**Records from a collection:**

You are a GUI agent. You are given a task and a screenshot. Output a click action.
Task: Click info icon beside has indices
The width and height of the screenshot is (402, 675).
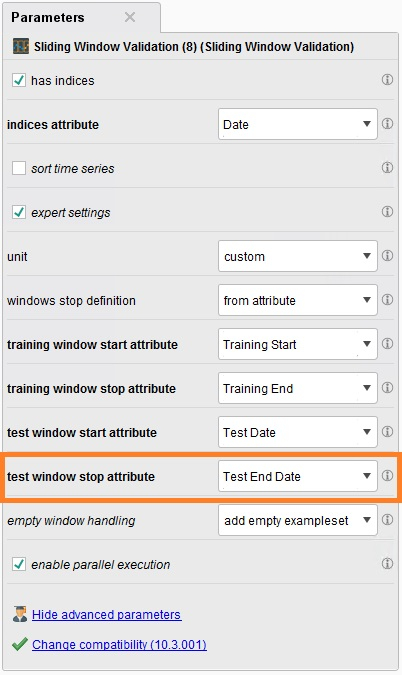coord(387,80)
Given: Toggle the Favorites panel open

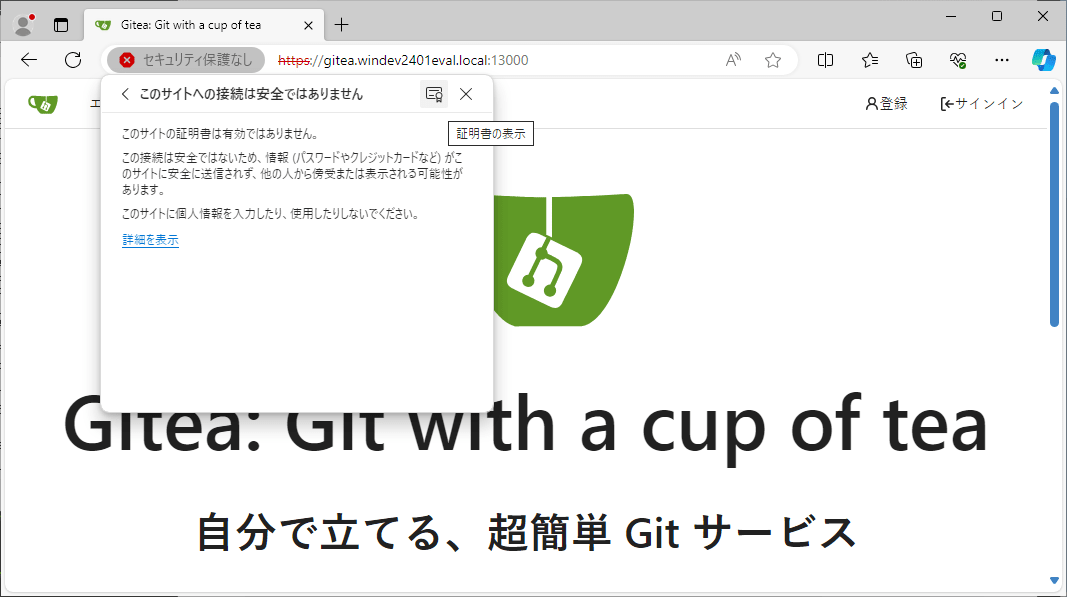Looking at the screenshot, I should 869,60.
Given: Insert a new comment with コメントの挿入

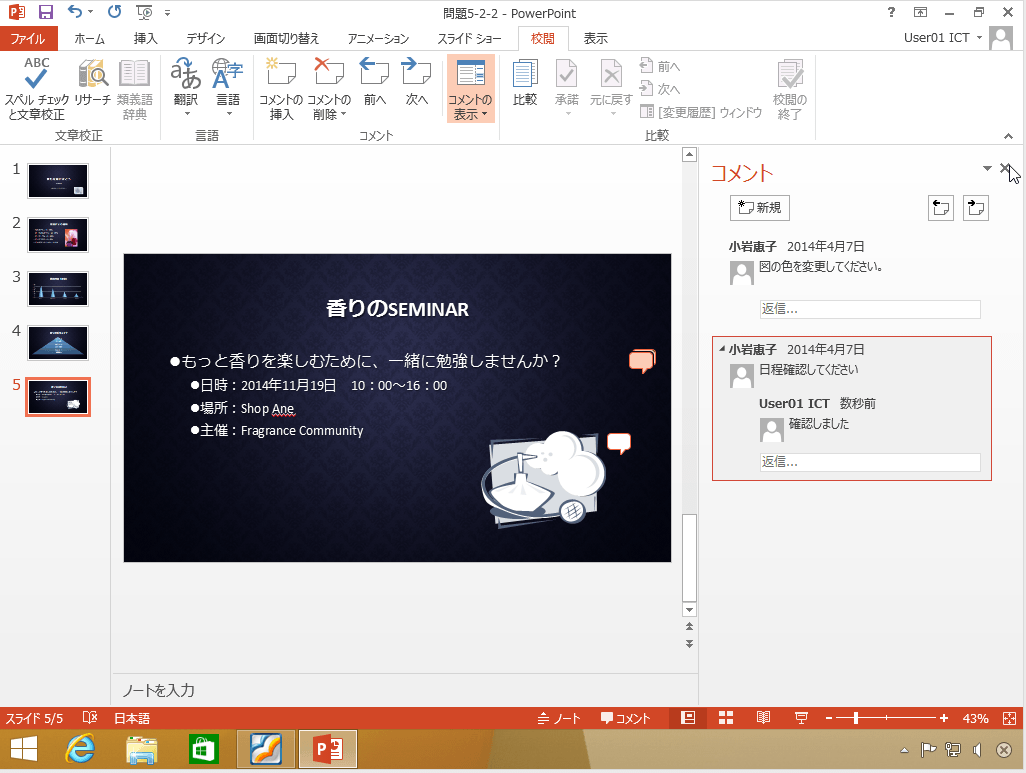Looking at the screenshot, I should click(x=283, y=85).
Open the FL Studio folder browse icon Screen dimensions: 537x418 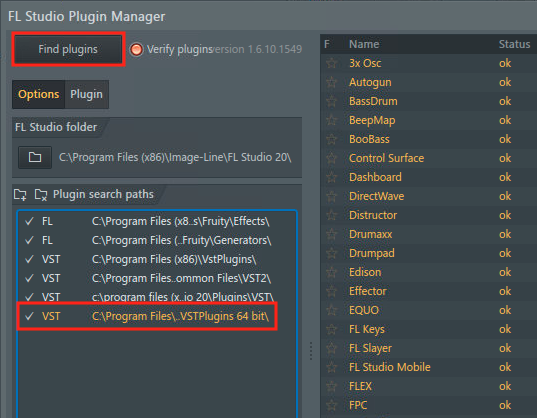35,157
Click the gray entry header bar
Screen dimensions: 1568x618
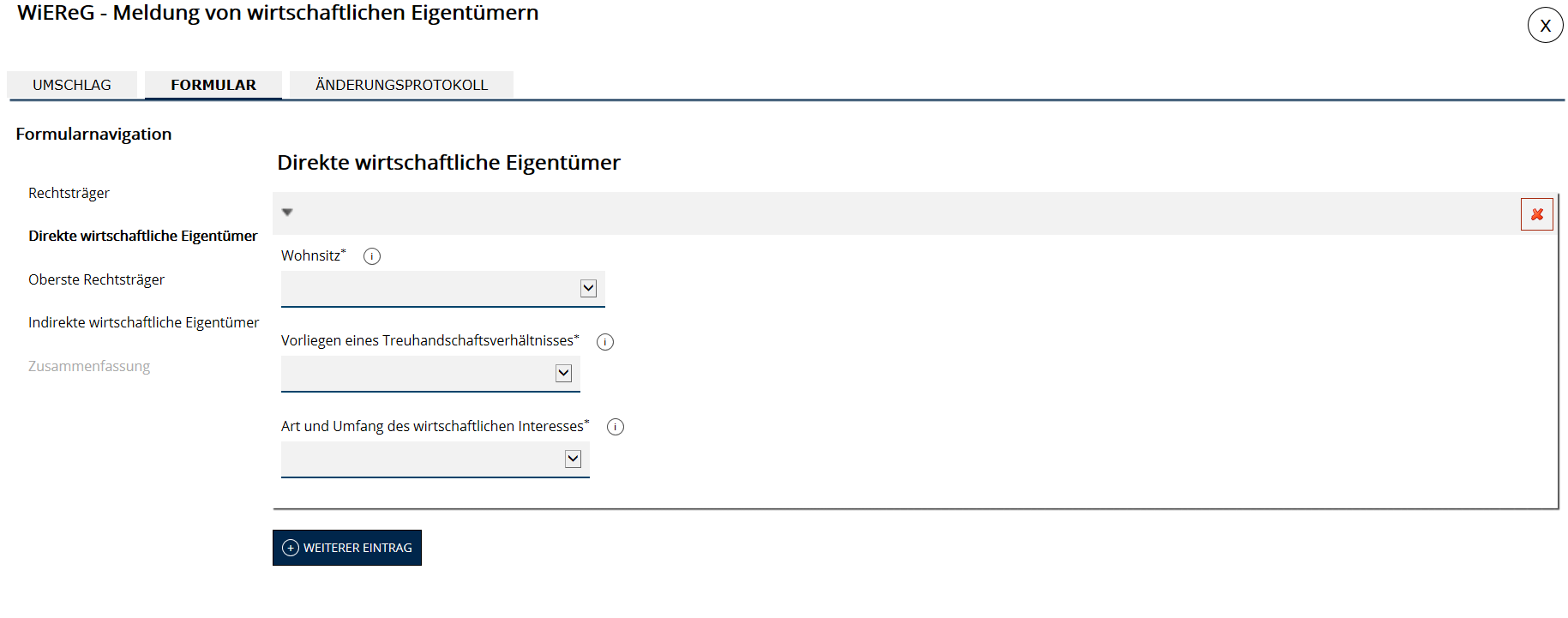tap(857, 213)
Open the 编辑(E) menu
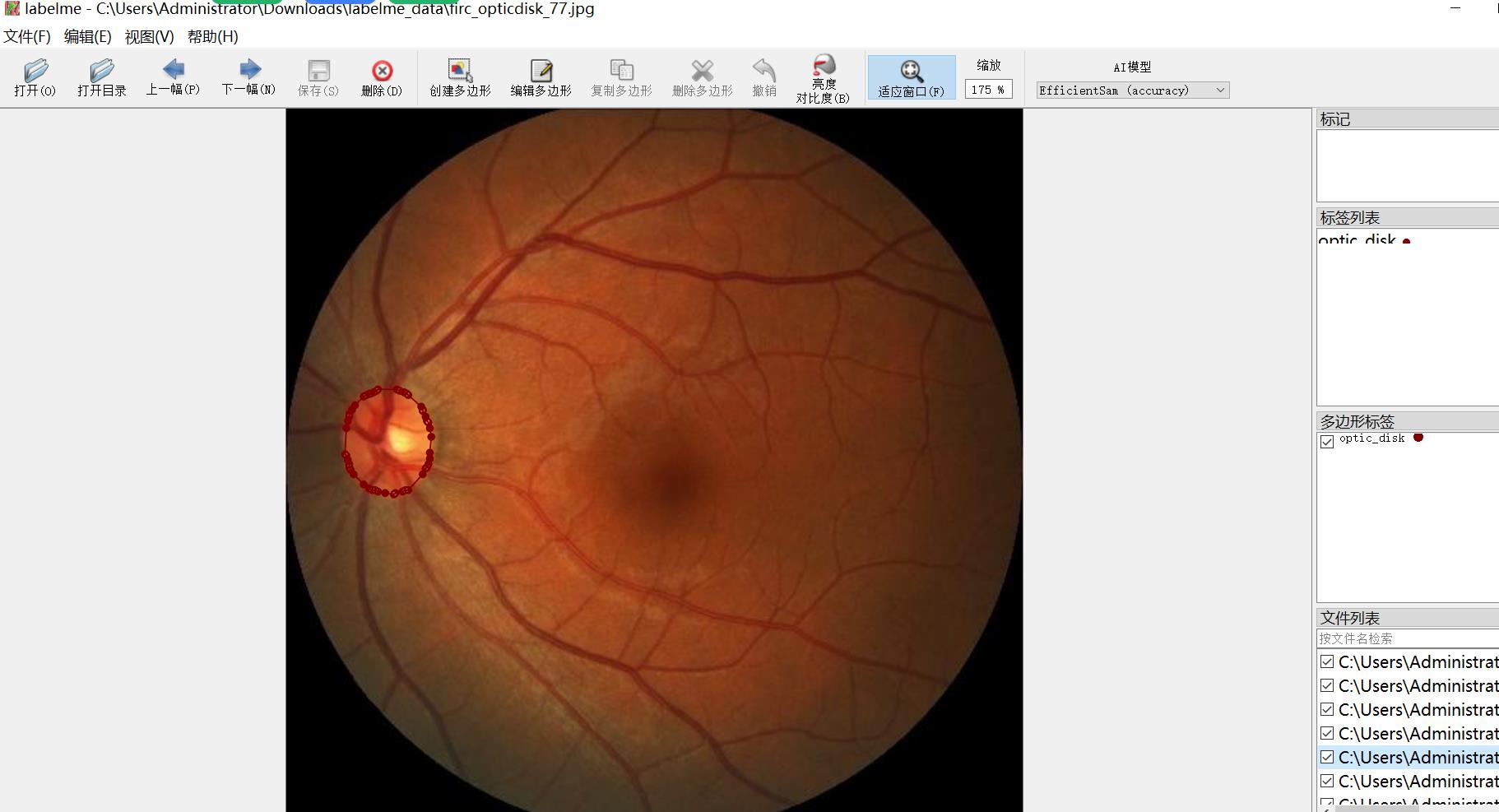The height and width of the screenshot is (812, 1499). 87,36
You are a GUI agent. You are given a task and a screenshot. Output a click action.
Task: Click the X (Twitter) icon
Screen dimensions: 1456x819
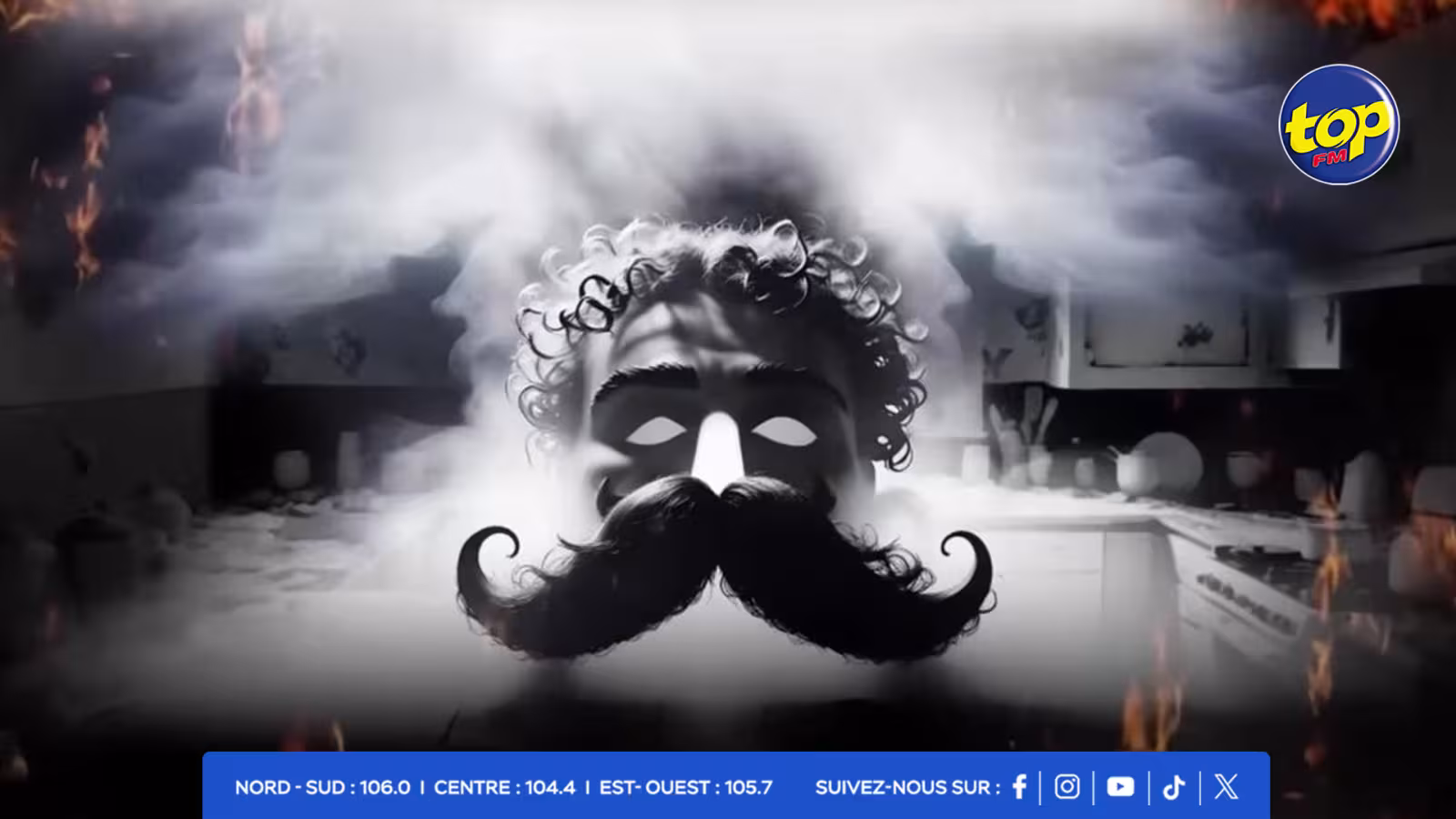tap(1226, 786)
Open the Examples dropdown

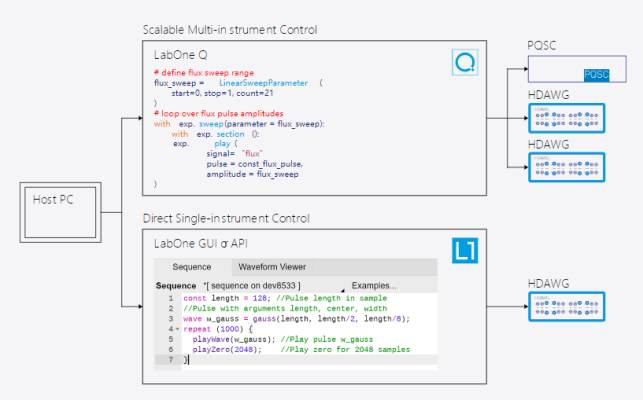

**Problem requirements:** Make an exact copy of the lines above, starting at the line that contains "Click the gray entry header bar" and running through the final line of the entries. Omit the pictures.

**Solution to this problem:**
Click the gray entry header bar
Screen dimensions: 1568x618
tap(857, 213)
Open the 编辑(E) menu
The height and width of the screenshot is (812, 1499). 87,36
You are a GUI agent. You are given a task and a screenshot. Output a click action.
Task: Click the X (Twitter) icon
Screen dimensions: 1456x819
tap(1226, 786)
Open the Examples dropdown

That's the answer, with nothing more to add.